# About this exercise:
The answer must be every line of the records below that contains the word "each".

(Stored records)
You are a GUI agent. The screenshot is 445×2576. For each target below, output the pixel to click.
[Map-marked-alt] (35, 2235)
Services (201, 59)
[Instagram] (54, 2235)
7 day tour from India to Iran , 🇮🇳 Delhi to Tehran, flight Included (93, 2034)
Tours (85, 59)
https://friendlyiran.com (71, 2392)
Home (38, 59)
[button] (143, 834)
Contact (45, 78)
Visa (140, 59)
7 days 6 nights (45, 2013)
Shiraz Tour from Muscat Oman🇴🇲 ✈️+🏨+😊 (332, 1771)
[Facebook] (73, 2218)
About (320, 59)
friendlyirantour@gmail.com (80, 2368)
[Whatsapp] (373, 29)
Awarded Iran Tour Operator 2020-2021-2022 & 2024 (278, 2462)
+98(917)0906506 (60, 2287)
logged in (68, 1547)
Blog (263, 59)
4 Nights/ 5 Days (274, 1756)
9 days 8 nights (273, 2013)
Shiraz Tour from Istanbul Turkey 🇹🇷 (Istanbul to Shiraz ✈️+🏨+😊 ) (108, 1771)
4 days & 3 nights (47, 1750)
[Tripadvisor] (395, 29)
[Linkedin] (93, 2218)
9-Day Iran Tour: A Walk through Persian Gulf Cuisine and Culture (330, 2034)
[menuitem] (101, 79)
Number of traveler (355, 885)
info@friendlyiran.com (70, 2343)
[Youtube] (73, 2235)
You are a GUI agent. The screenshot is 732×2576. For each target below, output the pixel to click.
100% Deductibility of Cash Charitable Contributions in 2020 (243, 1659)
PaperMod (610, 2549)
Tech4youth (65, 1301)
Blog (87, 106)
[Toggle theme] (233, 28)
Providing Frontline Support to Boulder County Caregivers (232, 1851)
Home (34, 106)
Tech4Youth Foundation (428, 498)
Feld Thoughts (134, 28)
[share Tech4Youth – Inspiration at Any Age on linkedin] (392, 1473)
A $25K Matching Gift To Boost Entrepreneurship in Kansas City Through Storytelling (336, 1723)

# Solution to the problem:
You are a GUI agent. The screenshot is 445×2576. For each target below, output the pixel to click.
You are a GUI agent. The screenshot is 732×2576. For each target below, output the pixel to click.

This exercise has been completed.